VanEck’s blockchain equity strategy saw the highest ever annual returns for an ETF in 2023 as risk assets surged amid forecasts of a slowdown in interest rate hikes.
The VanEck Crypto and Blockchain Innovators UCITS ETF (DAPP) skyrocketed 277.3% in 2023, eclipsing impressive returns from the iShares MSCI Turkey UCITS ETF (ITKY) in 2022 and the iShares Global Clean Energy UCITS ETF (INRG) in 2020.
Softening US Consumer Price Index (CPI) coupled with first a slowing then a pausing of interest rate hikes from the Federal Reserve have been supportive to small blockchain and crypto mining companies, which rely on significant borrowing to fund growth.
Athanasios Psarofagis, ETF analyst at Bloomberg Intelligence, told ETF Stream: “This is definitely a record. Clean energy and Turkey ETFs had good years recently too, but we have not seen anything like this before.”
With the Fed expected to cut interest rates three times next year as US inflation continues to drop from 40-year highs, blockchain equity ETFs could be set to continue along a similar path this year.
DAPP is made up of 20 companies that track the MVIS Global Digital Assets Equity index.
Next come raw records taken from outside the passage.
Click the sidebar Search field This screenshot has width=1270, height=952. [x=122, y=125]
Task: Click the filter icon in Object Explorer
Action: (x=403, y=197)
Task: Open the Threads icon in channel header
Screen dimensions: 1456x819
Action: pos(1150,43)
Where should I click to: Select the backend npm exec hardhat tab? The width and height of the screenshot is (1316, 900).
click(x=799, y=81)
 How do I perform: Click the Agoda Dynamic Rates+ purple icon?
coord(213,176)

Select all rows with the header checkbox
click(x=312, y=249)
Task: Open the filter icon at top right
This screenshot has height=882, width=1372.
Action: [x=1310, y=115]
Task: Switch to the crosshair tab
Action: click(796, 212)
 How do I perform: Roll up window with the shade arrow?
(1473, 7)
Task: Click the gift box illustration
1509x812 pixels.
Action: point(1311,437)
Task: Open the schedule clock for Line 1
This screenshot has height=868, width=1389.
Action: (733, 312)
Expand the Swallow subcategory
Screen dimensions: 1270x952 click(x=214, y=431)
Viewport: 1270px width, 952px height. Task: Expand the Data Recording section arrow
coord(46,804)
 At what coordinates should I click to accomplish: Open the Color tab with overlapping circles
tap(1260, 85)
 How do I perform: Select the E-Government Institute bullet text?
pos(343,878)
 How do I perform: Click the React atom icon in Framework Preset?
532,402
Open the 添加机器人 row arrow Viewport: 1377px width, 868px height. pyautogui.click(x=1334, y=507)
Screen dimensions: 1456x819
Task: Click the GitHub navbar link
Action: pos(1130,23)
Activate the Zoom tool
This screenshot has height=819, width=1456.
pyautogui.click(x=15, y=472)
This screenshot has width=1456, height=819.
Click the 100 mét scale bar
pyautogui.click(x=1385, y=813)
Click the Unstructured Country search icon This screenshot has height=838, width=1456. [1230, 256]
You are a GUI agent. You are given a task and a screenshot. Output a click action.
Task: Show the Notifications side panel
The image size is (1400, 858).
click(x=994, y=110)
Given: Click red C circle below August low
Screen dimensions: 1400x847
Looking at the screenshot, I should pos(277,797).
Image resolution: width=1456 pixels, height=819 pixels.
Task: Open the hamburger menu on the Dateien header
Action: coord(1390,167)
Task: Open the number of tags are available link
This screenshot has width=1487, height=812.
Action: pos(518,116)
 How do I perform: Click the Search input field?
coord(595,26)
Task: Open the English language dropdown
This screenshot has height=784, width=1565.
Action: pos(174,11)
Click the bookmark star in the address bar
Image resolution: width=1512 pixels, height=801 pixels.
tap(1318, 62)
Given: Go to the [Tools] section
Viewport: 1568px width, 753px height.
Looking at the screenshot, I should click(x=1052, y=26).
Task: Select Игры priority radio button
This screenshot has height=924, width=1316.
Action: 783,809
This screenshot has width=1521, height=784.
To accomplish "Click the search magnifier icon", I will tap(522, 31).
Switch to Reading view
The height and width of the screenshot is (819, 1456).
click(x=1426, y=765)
Coupled with Block and Coinbase, the ETF is predominantly made up of crypto miners such as Bitfarms, Riot Blockchain, Marathon Strategy, Hut 8 Mining Corp and Hive Blockchain Technologies.
Notably, the same ETF plummeted -84.2% in 2022, on the back of unrelenting rate hikes from the Fed and central banks across the globe.
This was a significant year for ITKY which jumped 112.4%, according to data from Bloomberg Intelligence.
This came as a result of Turkey managing to stage an unconventional turnaround in 2022. While many central banks implemented an unyielding cadence of rate hikes, Turkey bucked the trend and cut interest rates in an attempt to reignite consumer spending.
Contrasting other countries, President Recep Erdogen slashed interest rates from 19% in September 2021 to 9% last November to boost the economy and even fired central bankers who disagreed with his measures.
While this inevitably boosted Turkey’s stock market, inflation hit 84.4% in November versus 21.3% 12 months earlier while the Turkish lira is 36.5% down on the US dollar over the same period.
Other stellar yearly performances came from INRG which jumped 134.8% in 2020.
Towards the end of 2020, investors poured $157m into the ETF, in light of Biden outpacing Trump during the US election in key US states.
Momentum was further built when the sector saw a surge in investment toward the end of 2020 due to the election of President Joe Biden promising to solidify the country’s commitment to switching to renewable energy sources.
Policies including the American Jobs Plan and Inflation Reduction Act have seen $470bn of tax credits allocated to the roll-out of renewable energy utilities and energy storage in the US were also heavily attributed to the lifting of returns for BlackRock’s clean energy ETF in 2020.